The results of the research will assist a better understanding into the key factors of credit
risk in the commercial banks of studied countries. In addition, the paper will propose
useful information in explaining what cause the bank credit risk and in evaluating the
performance of the banks toward the NPLs. According to Demirguc-Kunt and
Detragiache (1998), banking system of a country with high inflation rate,
unemployment and interest rate seem to have higher bank credit risk and banking crisis
would be easily occur. Therefore, this study will give more understanding in the
connection of the economic developments and the credit risk as well as the information
on how the banks’ operation and the economic condition within these countries is.
For more specific, the investor and depositor will know how and when the bank
performances are in the stable and sound condition through knowing nature of the
economic and bank specific factors. With this knowledge, their banking activities are
much easier to make exact decisions to use their fund and prevent from bad investments.

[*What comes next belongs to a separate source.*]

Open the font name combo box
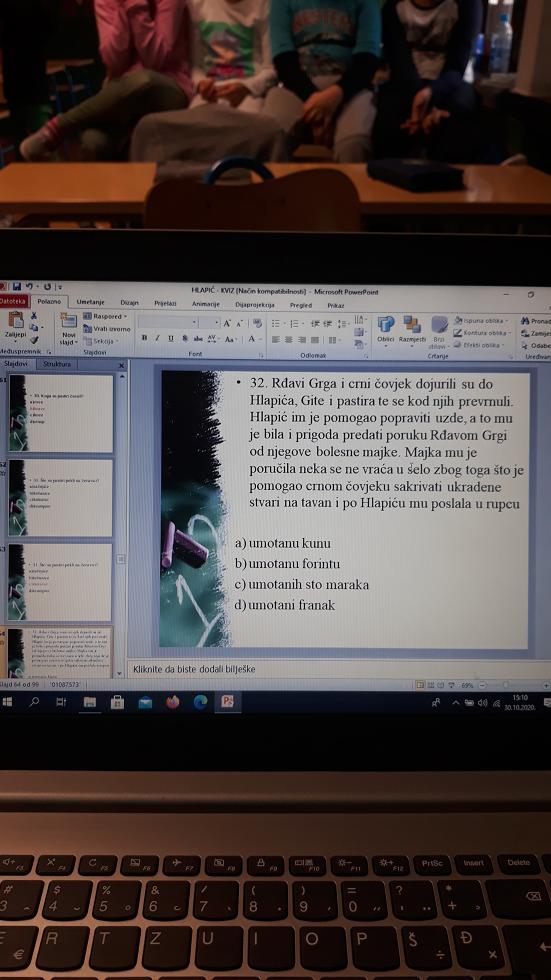This screenshot has width=551, height=980. (168, 323)
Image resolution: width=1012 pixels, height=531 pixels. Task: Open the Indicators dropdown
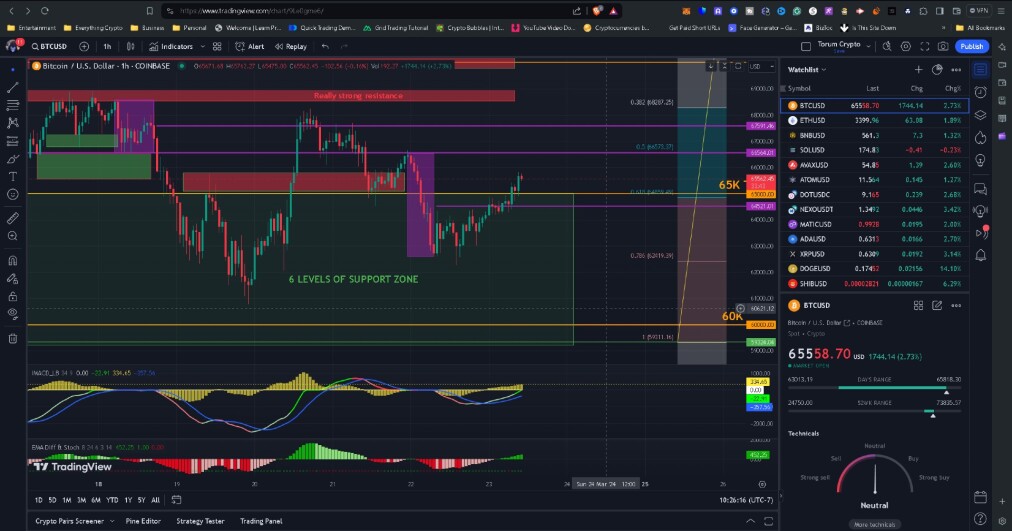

In addition, the result will provide to bank managers an efficient loan and credit risk
management policy with the information of which economic and bank specific
determinants of the bank influence credit risk. Therefore, with information such as
increase in the inflation rate, interest rate or domestic currency appreciation, banks
could issue an appropriated approach to monitor, evaluate and control for bank risk
exposures with a more precise way. Consequently, an efficient credit risk management
policy will help bank management more effective in capital allocation, banking
performance, operating cost and profitability.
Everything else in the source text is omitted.